*Exercise details*
Extract, unchanged, every line from the top of the material below through the line with "The width and height of the screenshot is (705, 1526).", and no more.

*Material supplied*

────────────────────────────────────────

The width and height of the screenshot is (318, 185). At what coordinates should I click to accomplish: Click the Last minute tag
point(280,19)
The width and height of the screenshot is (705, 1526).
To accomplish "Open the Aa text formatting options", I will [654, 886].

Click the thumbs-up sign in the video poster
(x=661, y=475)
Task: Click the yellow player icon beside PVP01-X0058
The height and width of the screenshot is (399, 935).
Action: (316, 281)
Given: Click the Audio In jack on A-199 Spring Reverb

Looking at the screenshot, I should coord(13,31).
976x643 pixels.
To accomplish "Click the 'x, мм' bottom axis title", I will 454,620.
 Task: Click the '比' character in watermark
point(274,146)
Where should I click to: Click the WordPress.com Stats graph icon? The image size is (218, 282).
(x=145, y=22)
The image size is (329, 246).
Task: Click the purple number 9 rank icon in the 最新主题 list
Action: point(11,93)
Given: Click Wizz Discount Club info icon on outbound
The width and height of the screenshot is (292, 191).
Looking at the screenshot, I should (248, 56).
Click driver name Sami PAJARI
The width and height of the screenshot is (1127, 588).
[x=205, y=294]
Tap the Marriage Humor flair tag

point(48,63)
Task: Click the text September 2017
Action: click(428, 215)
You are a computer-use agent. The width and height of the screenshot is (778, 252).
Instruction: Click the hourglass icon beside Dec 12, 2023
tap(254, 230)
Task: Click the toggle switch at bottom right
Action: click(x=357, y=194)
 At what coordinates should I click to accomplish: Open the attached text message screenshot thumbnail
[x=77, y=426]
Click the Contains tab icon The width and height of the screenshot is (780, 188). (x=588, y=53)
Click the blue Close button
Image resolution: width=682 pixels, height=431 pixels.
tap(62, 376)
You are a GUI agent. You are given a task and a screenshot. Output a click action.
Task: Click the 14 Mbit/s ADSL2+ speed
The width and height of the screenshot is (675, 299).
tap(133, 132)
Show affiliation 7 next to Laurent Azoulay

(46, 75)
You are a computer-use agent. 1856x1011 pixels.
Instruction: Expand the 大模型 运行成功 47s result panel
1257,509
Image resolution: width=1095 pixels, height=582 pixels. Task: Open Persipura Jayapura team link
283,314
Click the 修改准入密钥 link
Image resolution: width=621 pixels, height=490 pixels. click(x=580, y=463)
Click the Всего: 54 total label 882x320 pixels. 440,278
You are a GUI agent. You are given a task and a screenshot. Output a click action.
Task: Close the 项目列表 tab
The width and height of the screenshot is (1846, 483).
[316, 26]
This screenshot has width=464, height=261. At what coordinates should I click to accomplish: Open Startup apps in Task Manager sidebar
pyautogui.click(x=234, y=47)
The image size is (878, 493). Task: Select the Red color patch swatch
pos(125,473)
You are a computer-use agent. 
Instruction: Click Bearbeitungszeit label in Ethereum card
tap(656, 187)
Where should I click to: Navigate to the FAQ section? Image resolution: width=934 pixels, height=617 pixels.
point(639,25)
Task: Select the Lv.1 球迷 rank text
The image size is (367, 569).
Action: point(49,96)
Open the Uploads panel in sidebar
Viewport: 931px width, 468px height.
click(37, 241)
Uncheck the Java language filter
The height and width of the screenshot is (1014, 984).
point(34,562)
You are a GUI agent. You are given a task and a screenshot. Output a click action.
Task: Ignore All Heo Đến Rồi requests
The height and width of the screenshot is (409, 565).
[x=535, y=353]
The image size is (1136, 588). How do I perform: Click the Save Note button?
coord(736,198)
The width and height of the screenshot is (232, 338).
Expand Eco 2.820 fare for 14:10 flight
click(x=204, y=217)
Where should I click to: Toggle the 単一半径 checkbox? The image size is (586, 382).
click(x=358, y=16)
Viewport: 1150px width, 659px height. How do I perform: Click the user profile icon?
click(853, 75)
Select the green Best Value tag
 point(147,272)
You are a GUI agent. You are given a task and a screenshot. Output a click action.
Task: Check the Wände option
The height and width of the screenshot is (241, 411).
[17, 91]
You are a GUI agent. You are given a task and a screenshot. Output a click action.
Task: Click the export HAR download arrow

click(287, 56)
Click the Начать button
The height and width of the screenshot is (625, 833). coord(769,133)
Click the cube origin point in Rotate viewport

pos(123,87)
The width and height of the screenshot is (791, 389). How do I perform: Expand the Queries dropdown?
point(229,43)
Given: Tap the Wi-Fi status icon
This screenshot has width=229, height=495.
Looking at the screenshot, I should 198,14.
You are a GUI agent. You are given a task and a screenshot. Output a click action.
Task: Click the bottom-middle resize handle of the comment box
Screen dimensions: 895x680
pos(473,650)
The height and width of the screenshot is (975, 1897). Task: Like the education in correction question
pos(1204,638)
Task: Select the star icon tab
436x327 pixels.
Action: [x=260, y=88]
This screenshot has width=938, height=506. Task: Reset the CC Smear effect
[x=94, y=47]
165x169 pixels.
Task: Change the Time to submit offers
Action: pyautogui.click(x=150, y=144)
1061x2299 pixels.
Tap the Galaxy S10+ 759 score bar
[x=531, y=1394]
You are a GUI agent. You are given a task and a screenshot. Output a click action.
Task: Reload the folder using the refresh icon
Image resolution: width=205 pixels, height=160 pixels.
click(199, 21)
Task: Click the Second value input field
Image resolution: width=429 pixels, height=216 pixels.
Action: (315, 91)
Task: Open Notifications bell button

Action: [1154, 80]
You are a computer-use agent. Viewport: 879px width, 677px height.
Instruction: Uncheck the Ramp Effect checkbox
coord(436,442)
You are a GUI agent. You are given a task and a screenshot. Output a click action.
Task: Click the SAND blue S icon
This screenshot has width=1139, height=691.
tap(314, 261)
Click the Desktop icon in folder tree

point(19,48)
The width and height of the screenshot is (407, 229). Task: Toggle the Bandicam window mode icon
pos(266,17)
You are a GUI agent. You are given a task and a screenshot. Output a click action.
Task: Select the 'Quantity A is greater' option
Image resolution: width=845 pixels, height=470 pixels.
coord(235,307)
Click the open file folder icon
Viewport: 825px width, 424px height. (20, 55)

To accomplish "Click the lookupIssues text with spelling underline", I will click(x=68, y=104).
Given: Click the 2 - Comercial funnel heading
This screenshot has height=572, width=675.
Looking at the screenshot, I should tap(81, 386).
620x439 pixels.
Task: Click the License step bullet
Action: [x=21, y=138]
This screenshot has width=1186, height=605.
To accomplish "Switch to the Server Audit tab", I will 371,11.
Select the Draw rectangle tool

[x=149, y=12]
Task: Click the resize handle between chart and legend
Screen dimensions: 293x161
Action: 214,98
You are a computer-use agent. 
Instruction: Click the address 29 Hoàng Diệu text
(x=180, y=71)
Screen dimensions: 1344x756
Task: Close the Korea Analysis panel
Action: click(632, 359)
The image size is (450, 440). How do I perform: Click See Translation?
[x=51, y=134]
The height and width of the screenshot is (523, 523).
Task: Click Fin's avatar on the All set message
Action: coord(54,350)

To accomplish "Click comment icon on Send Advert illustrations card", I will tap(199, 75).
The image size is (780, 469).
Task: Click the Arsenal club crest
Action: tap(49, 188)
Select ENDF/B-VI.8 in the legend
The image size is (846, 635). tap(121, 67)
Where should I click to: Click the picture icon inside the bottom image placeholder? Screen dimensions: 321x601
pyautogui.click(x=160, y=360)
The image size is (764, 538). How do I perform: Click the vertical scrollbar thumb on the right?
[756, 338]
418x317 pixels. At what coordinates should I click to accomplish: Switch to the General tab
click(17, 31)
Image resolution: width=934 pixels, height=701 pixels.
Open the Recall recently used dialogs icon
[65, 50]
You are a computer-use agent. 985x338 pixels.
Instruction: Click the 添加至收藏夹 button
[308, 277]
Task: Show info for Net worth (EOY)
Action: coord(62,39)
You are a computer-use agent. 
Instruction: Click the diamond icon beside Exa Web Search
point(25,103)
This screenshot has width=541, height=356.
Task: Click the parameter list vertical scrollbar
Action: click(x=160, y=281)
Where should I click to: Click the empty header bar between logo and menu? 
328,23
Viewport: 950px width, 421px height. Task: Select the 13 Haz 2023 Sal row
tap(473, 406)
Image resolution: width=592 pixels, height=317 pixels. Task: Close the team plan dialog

────────────────────────────────────────

*Your solution*
The width and height of the screenshot is (318, 185). At what coordinates should I click to accomplish: Click the Last minute tag
point(280,19)
The width and height of the screenshot is (705, 1526).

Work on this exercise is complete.